Le pressioni su Hamas e la partenza dalla Siria

Memo. Prima che scoppiasse il conflitto in Siria, il capo dell’ufficio politico di Hamas, Khaled Mesha’al, aveva contattato la presidenza di Damasco per informarla dell’assoluta necessità che il regime implementasse al più presto riforme politiche radicali, avvertendo che l’ondata di rivolte diffusasi nel mondo arabo non si sarebbe certo fermata al confine siriano.

Damasco però non ha accolto l’avvertimento dichiarando che “l’opposizione in Siria è di diversa tipologia” e che pertanto non sarebbe mai arrivata al punto di ribellarsi al governo. L’insurrezione del popolo siriano ha colto dunque di sorpresa il regime, stupendo il mondo intero per il suo forte senso patriottico, il suo spirito di sacrificio e di resistenza.

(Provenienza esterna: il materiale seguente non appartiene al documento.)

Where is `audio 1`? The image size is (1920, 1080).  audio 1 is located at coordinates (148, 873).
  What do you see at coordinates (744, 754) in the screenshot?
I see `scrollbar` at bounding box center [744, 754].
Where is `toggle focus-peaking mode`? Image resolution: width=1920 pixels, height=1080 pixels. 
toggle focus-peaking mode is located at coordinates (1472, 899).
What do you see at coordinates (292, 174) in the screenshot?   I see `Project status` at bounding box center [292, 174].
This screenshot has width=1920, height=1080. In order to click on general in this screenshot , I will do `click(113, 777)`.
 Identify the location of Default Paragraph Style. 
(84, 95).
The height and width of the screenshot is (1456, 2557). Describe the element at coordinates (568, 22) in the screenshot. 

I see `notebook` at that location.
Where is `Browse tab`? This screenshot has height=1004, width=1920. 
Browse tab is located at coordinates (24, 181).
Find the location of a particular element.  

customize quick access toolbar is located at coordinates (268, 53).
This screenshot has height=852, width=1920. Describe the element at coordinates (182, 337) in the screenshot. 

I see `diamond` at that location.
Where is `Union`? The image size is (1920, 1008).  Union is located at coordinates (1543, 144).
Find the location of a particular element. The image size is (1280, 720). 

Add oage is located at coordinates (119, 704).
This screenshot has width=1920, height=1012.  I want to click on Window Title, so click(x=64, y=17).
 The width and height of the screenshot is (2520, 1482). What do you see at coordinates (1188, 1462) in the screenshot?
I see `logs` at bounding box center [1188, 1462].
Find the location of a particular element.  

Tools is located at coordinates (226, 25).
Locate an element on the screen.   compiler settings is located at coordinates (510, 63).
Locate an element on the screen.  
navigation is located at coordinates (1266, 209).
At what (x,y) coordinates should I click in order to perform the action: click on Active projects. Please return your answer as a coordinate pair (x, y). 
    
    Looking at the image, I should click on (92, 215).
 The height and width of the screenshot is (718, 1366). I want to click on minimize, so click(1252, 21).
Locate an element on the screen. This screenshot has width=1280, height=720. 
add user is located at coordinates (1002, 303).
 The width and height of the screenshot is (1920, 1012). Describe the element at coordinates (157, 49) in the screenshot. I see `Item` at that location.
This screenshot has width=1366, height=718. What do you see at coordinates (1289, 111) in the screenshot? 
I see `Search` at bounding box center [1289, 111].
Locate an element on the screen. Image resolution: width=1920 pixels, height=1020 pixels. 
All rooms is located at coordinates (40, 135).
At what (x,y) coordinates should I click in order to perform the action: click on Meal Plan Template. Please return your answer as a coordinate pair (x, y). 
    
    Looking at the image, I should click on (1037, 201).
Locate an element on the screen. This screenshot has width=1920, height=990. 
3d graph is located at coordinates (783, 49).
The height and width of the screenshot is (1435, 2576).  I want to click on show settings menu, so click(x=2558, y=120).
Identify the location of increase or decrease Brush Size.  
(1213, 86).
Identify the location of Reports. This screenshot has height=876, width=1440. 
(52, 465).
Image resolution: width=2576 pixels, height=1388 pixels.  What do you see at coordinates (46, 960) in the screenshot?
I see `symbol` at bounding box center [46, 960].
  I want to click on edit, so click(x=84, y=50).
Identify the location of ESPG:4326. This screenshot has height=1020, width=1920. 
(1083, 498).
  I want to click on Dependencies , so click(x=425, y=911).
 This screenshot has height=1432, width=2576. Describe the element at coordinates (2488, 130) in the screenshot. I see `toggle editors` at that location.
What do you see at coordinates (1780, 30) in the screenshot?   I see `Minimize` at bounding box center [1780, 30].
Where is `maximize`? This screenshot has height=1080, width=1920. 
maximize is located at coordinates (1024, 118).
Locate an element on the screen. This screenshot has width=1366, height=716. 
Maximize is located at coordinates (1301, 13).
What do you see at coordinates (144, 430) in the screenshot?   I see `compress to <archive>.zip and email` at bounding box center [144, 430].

Per comprendere per che cosa l’opposizione siriana stia combattendo, bisogna conoscere il tipo di regime, le forme di sicurezza e settarismo che esistono nel paese mediorientale.

La loro rivoluzione è espressione dell’eroismo che affronta un regime sanguinario, sostenuto dalla quasi totalità della minoranza alawita, così come di altre, preoccupate dal futuro. Persino una limitata porzione della comunità sunnita ha deciso di schierarsi dalla parte del regime, temendo che la posizione di privilegio guadagnata negli ultimi decenni possa essere compromessa da un’eventuale caduta del governo.

Subito dopo lo scoppio della rivoluzione, il governo di Damasco ha ufficialmente chiesto ad Hamas di chiarire la propria posizione in merito a quanto stava avvenendo. Il movimento palestinese aveva risposto che l’alleanza con Assad riguardava la politica d’opposizione a Israele e non certo la repressione del popolo siriano insorto. Hamas ha poi rilasciato una dichiarazione ufficiale di neutralità, che Damasco ha considerato un tradimento.

Da quel momento, il movimento palestinese è stato sottoposto a continue pressioni finalizzate a fare in modo che Hamas cambiasse la propria posizione rispetto a quella manifestata tramite la suddetta dichiarazione. Ogni invito in tal senso è però stato rifiutato costringendo l’Iran ad intervenire direttamente nel tentativo di forzare la mano al movimento palestinese, minacciandolo di sospendere il proprio supporto economico necessario al proseguimento dell’opposizione nella Striscia di Gaza. Hamas ha però resistito alle pressioni portando l’Iran a sospendere parte del proprio supporto.

Le relazioni tra i due governi non sono più le stesse ed è improbabile che la situazione cambi nonostante la recente visita del presidente palestinese Isma’il Haniyah a Teheran, finalizzata alla pianificazione delle strategie per il supporto iraniano alla Striscia di Gaza. Quest’ultimo rappresenta infatti il sostegno principale all’opposizione palestinese, ben superiore al sostegno arabo, e ora si rende indispensabile una compensazione da parte turca e araba.

Hamas stesso si è ritrovato in una situazione difficile al momento dell’esplosione del conflitto siriano e non ha avuto altra scelta se non quella di assumere una posizione di neutralità. Non sarebbe stato possibile onorare l’alleanza con Damasco, posto che il principio fondamentale su cui si basa l’azione del movimento è quello del sostegno ai popoli che lottano per la libertà.

Hamas, peraltro, non ha fatto mancare il proprio supporto al regime siriano in molte precedenti situazioni di crisi. I siriani hanno spesso ospitato esponenti del movimento, non mancando mai di palesare il proprio attaccamento per la Palestina e il proprio schieramento in favore della resistenza del Movimento islamico palstinese. I siriani non hanno espresso alcun parere sulla resistenza di Hezbollah da posizioni settarie, prodigandosi inoltre ad ospitare nelle proprie abitazioni i rifugiati sciiti libanesi durante la guerra del luglio 2006.